> **抜粋**
10.2型のワイド光沢液晶ディスプレイを採用する(写真=左)。表面にアクリルパネルが装着済みで、画面への映り込みが目につく。解像度はほかのNetbookと同じ1024×600ドットだ。液晶ディスプレイ上部にWebカメラを内蔵する(写真=中央)。GPU-Z 0.2.8の画面(写真=右)

Intel Graphics Media Accelerator Driver for Mobileの画面。グラフィックスメモリには最大128Mバイトのメインメモリが割り当てられる

 キーボードは、ゆとりがあるHP 2133と同じユニットが取り入れられており、アルファベットキーで17.5ミリのキーピッチ(キー自体は16ミリ×16ミリの正方)を確保している。HP 2133は発売当初、英語キーボードも用意されていたが、今では直販/店頭モデルとも日本語キーボードに統一されており、Mini 1000もそれに習った格好だ。最下段のキーは縦方向が19ミリと長くなっており、日本語キーボードながらスペースバーは61.5ミリと長めで、そのぶんほかのキーの横方向は13ミリ(キーピッチは14ミリ)と狭い。

 不規則なキー配列は見られず、強くキーをたたいてもユニットが大きくしなることもなく、快適に入力が可能だが、入力時にわずかではあるがカチャカチャという音がするのは気になった。

 タッチパッドは実測値で59.5×34ミリあり、右側にスクロールエリアを設けている。ジェスチャー機能は対応していないが、シナプティクスの多機能ドライバが導入済みで、コーナータップやエッジモーションといった一通りの機能は備えている。タッチパッドの機能をワンタッチでオン/オフできるボタンがタッチパッド上部に用意されているのも、同社製PCならではといえるだろう。ただ、クリックボタンがタッチパッドの左右に分かれて配置されており、好みが別れるところだ。

> **レコード一覧**
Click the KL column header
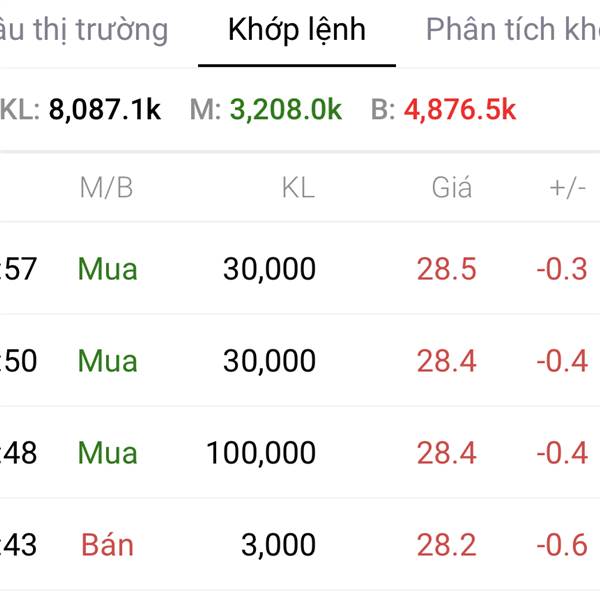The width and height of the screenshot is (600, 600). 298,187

---

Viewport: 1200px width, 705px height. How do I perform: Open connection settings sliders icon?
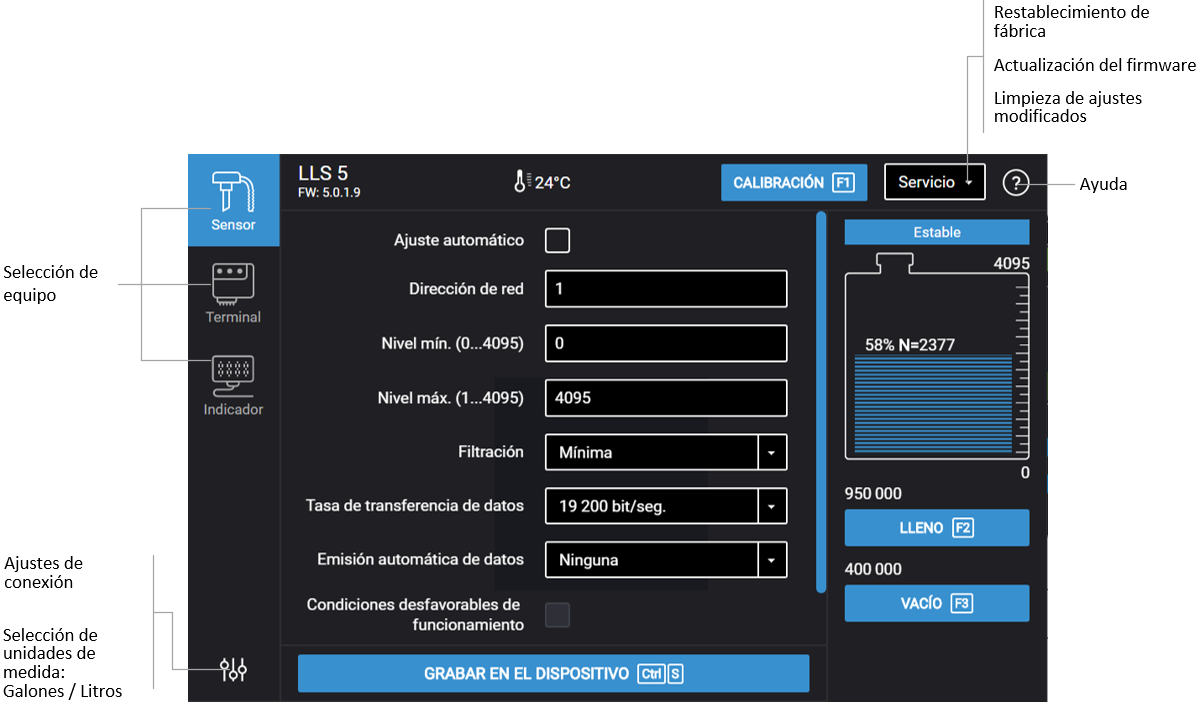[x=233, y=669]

> **指示**
抜粋のうち、「Intel Graphics Media」を含む語句で始まり「いう音がするのは気になった。」で終わる部分を、一字も変えずに書き写してください。

> **正解**
Intel Graphics Media Accelerator Driver for Mobileの画面。グラフィックスメモリには最大128Mバイトのメインメモリが割り当てられる

 キーボードは、ゆとりがあるHP 2133と同じユニットが取り入れられており、アルファベットキーで17.5ミリのキーピッチ(キー自体は16ミリ×16ミリの正方)を確保している。HP 2133は発売当初、英語キーボードも用意されていたが、今では直販/店頭モデルとも日本語キーボードに統一されており、Mini 1000もそれに習った格好だ。最下段のキーは縦方向が19ミリと長くなっており、日本語キーボードながらスペースバーは61.5ミリと長めで、そのぶんほかのキーの横方向は13ミリ(キーピッチは14ミリ)と狭い。

 不規則なキー配列は見られず、強くキーをたたいてもユニットが大きくしなることもなく、快適に入力が可能だが、入力時にわずかではあるがカチャカチャという音がするのは気になった。